Pixel coordinate grounding data

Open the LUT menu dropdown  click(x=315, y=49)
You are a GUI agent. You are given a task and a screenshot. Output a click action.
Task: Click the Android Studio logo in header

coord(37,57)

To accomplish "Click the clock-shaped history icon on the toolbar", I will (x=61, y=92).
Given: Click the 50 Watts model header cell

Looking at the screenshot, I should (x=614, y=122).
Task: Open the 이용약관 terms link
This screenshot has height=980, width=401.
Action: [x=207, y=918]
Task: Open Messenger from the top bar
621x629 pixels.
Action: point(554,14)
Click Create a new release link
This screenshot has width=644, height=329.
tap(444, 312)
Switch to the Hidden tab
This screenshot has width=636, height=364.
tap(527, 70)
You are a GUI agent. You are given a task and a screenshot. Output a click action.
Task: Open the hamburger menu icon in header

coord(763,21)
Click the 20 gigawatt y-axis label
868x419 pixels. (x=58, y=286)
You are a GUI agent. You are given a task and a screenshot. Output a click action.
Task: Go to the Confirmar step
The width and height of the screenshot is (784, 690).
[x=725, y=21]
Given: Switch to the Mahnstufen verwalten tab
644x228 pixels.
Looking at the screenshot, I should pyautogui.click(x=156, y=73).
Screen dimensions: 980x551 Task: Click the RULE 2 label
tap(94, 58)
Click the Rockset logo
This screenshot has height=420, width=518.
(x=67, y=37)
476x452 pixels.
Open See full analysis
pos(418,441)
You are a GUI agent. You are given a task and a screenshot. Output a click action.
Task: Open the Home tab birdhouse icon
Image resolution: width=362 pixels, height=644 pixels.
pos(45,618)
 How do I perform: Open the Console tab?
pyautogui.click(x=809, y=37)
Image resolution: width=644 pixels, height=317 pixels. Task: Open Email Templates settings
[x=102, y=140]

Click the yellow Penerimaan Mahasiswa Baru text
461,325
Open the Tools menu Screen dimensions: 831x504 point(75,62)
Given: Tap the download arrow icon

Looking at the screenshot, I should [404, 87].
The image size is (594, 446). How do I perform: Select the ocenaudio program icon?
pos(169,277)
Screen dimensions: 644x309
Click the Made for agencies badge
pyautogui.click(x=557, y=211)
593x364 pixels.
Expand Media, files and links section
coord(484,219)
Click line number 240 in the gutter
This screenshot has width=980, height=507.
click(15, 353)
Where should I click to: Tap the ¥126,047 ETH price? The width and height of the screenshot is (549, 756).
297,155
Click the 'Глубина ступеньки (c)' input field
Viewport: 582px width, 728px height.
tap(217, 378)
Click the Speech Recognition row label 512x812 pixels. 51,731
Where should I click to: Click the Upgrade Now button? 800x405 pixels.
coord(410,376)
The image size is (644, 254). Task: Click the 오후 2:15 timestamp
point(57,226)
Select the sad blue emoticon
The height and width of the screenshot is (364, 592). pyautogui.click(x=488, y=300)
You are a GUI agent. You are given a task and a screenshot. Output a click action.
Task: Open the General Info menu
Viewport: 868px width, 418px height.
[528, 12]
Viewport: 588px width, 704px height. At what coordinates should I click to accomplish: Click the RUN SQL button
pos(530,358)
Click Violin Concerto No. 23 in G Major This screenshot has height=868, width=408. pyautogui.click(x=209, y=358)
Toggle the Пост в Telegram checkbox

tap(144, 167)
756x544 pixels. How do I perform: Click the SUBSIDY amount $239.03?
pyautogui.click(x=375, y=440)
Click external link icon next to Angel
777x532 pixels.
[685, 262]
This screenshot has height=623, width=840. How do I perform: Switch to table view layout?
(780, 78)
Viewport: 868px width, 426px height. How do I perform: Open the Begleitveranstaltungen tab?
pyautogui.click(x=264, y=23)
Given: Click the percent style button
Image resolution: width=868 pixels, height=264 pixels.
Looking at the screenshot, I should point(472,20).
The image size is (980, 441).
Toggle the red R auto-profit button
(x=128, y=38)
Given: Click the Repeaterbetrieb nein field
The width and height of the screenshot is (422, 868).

Problem> What is needed here is an exact copy of all the records above.

Reply>
Open the LUT menu dropdown  click(x=315, y=49)
You are a GUI agent. You are given a task and a screenshot. Output a click action.
Task: Click the Android Studio logo in header

coord(37,57)

To accomplish "Click the clock-shaped history icon on the toolbar", I will (x=61, y=92).
Given: Click the 50 Watts model header cell

Looking at the screenshot, I should (x=614, y=122).
Task: Open the 이용약관 terms link
This screenshot has height=980, width=401.
Action: [x=207, y=918]
Task: Open Messenger from the top bar
621x629 pixels.
Action: point(554,14)
Click Create a new release link
This screenshot has width=644, height=329.
tap(444, 312)
Switch to the Hidden tab
This screenshot has width=636, height=364.
tap(527, 70)
You are a GUI agent. You are given a task and a screenshot. Output a click action.
Task: Open the hamburger menu icon in header

coord(763,21)
Click the 20 gigawatt y-axis label
868x419 pixels. (x=58, y=286)
You are a GUI agent. You are given a task and a screenshot. Output a click action.
Task: Go to the Confirmar step
The width and height of the screenshot is (784, 690).
[x=725, y=21]
Given: Switch to the Mahnstufen verwalten tab
644x228 pixels.
Looking at the screenshot, I should pyautogui.click(x=156, y=73).
Screen dimensions: 980x551 Task: Click the RULE 2 label
tap(94, 58)
Click the Rockset logo
This screenshot has height=420, width=518.
(x=67, y=37)
476x452 pixels.
Open See full analysis
pos(418,441)
You are a GUI agent. You are given a task and a screenshot. Output a click action.
Task: Open the Home tab birdhouse icon
Image resolution: width=362 pixels, height=644 pixels.
pos(45,618)
 How do I perform: Open the Console tab?
pyautogui.click(x=809, y=37)
Image resolution: width=644 pixels, height=317 pixels. Task: Open Email Templates settings
[x=102, y=140]

Click the yellow Penerimaan Mahasiswa Baru text
461,325
Open the Tools menu Screen dimensions: 831x504 point(75,62)
Given: Tap the download arrow icon

Looking at the screenshot, I should [404, 87].
The image size is (594, 446). How do I perform: Select the ocenaudio program icon?
pos(169,277)
Screen dimensions: 644x309
Click the Made for agencies badge
pyautogui.click(x=557, y=211)
593x364 pixels.
Expand Media, files and links section
coord(484,219)
Click line number 240 in the gutter
This screenshot has width=980, height=507.
click(15, 353)
Where should I click to: Tap the ¥126,047 ETH price? The width and height of the screenshot is (549, 756).
297,155
Click the 'Глубина ступеньки (c)' input field
Viewport: 582px width, 728px height.
tap(217, 378)
Click the Speech Recognition row label 512x812 pixels. 51,731
Where should I click to: Click the Upgrade Now button? 800x405 pixels.
coord(410,376)
The image size is (644, 254). Task: Click the 오후 2:15 timestamp
point(57,226)
Select the sad blue emoticon
The height and width of the screenshot is (364, 592). pyautogui.click(x=488, y=300)
You are a GUI agent. You are given a task and a screenshot. Output a click action.
Task: Open the General Info menu
Viewport: 868px width, 418px height.
[528, 12]
Viewport: 588px width, 704px height. At what coordinates should I click to accomplish: Click the RUN SQL button
pos(530,358)
Click Violin Concerto No. 23 in G Major This screenshot has height=868, width=408. pyautogui.click(x=209, y=358)
Toggle the Пост в Telegram checkbox

tap(144, 167)
756x544 pixels. How do I perform: Click the SUBSIDY amount $239.03?
pyautogui.click(x=375, y=440)
Click external link icon next to Angel
777x532 pixels.
[685, 262]
This screenshot has height=623, width=840. How do I perform: Switch to table view layout?
(780, 78)
Viewport: 868px width, 426px height. How do I perform: Open the Begleitveranstaltungen tab?
pyautogui.click(x=264, y=23)
Given: Click the percent style button
Image resolution: width=868 pixels, height=264 pixels.
Looking at the screenshot, I should point(472,20).
The image size is (980, 441).
Toggle the red R auto-profit button
(x=128, y=38)
Given: Click the Repeaterbetrieb nein field
The width and height of the screenshot is (422, 868).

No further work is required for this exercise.